I am part of the Alamo Heights High School Class of 1993. It’s a relatively small school in its own little school district a few miles north of downtown San Antonio, Texas. I got a great education there and had some amazing friends. Overall, I am very glad to have gone to school there, and to be from there. It opened up countless doors to opportunities many others have not had.
I was not always so happy, of course, while I actually went to school there. Alamo Heights is something of a bubble of wealth and privilege, where residents frequently appear in newspaper and magazine “Society” pages, and nearly everyone got a car on their 16th birthday. It is full of good people but it can brim with white racist bullcrap in a predominantly-Hispanic city.
There is very little overt racism, but anyone who actually understands racism knows that you do not have to physically harass or assault members of a different race to be racist. Racism is also not simply a matter of not liking members of another race. I have come to be a strong believer in the “privilege + power” definition, which holds that racism consists of both disdain for another race and the power to do something about it. I did not always understand that, but I am also a white male, so I have no experience whatsoever of what it is to be on the receiving end of racism, sexism, or pretty much any other kind of systemic oppression. All I can say for certain is that I get that I do not get it.
I had planned a more in-depth post to further explore issues like this. Really, the bottom line is that I do not have much of value to say about race, because I have no lived experience of it (same goes for gender, sexual orientation, even religion for most of my life). All I can really do is listen to others as they share their experiences, and reflect on what I may have done in the past and what I can do differently.
That is really all there is to say (by me) on the matter.
Of course, my high school had to go and spur me to action, so I’m writing this post off the cuff, without great deal of preparation. But this is not about my inconvenience. This is me confronting the racism of my hometown.
I’m a fairweather fan of Alamo Heights sports, in that I only tend to pay attention when they do well, and that’s only because hey cool! My high school won something!
I was excited to learn that the Mules (yes, that’s our mascot) basketball team has made it to the state finals tournament. That’s the first time this has happened since 1991 (when I was a sophomore and recent basketball team dropout). Also, the new coach is a guy I went to high school with. It’s the way the fans reacted to the latest big win that is (or should be) embarrassing to all of us.
Edison High School is only a few miles away from Alamo Heights, but it could be on a different planet. It is in a much less affluent part of town (although it does include one very well-to-do area), and the students are mostly Hispanic. When the Mules beat them the other night, securing a place in the state tournament, well, here’s what happened:
A local school district is apologizing after an apparent incident of racism at a boys high school basketball game this past weekend.

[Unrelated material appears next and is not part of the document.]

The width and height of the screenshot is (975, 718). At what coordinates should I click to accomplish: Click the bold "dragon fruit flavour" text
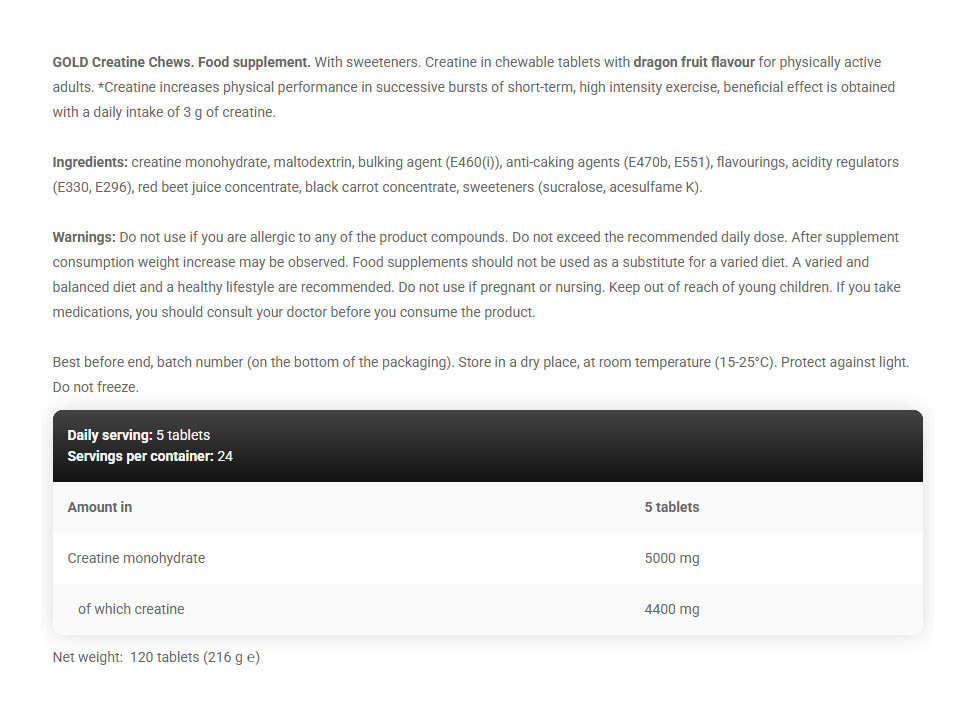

When the final whistle blew Saturday, Alamo Heights celebrated a convincing victory over San Antonio Edison.
Alamo Heights Head Coach Andrew Brewer said he was proud of his team.

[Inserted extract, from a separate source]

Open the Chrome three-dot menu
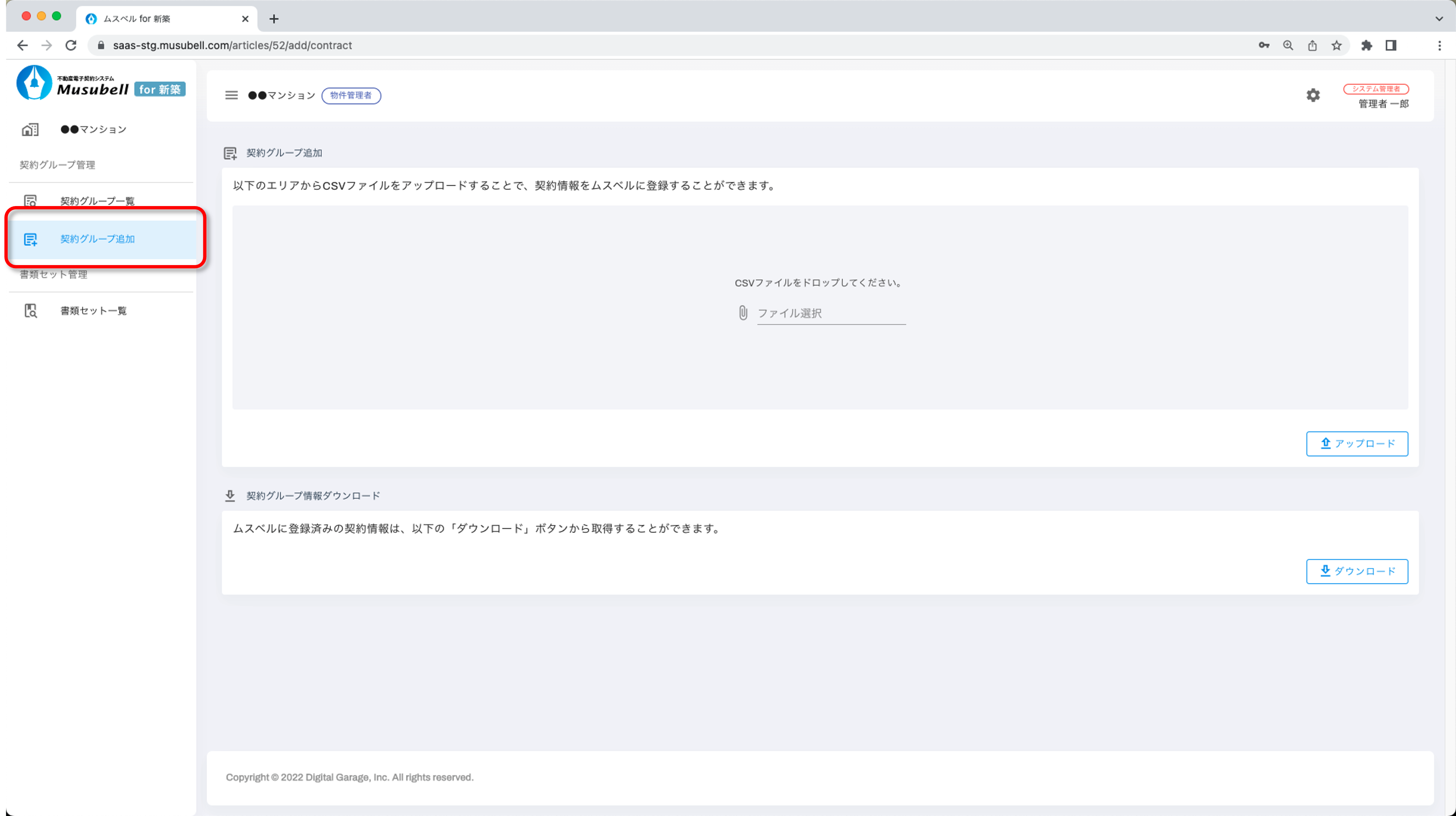The height and width of the screenshot is (816, 1456). pos(1439,45)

“Tremendously proud,” Brewer said. “Tremendously. It’s the best group of kids.”
But it was just after the trophy presentation when the coach was not proud of the chant coming from Alamo Heights fans.
“USA, USA, USA,” they chanted.
San Antonio Independent School District officials took the chant as a racial insult to a school with all minority players from a school with mostly white ones.
I can already anticipate the reactions from Alamo Heights students and parents: something to the effect that the kids didn’t mean anything racist by it, that they were just celebrating, that it never occurred to them that this would be offensive, and that Edison’s players and others are being too sensitive. I feel fairly confident that the response (i.e. excuses) will fall into one of those areas.
The first thing to understand, drawing from the racism definition above, is that white people don’t get to decide when someone else should be offended. Second, if it did not occur to people that a predominantly-Hispanic group would be offended by predominantly white, affluent, mostly-Republican students chanting “USA,” then there is a problem, but the problem is not occurring in the Edison neighborhood. Alamo Heights has an image problem, and it has since long before I was a student there. This is Exhibit “A” as to why.
According to KSAT News, the students who have been identified as participating in the chant have to apologize to Edison and are banned from the remaining playoff games. If that seems harsh, keep in mind that kids in Alamo Heights tend to get whatever they want. Call it tough love.
UPDATE, March 6, 2012: Edison’s school district administration has filed a complaint with the University Interscholastic League:
The San Antonio Independent School District filed a complaint with the UIL on Tuesday regarding a chant by Alamo Heights students after a boys basketball game against Edison High School on Saturday.
SAISD athletic director Gil Garza filed the complaint with the University Interscholastic League, the governing body for Texas public schools. It was the second year in a row that a complaint about racially motivated chants was filed after the Region IV-4A basketball tournament.
A similar incident occurred last year in a game between Cedar Park and Lanier high schools.
“A bunch of kids made a poor decision, but we can’t ignore it,” Garza said. “Our community is fed up.”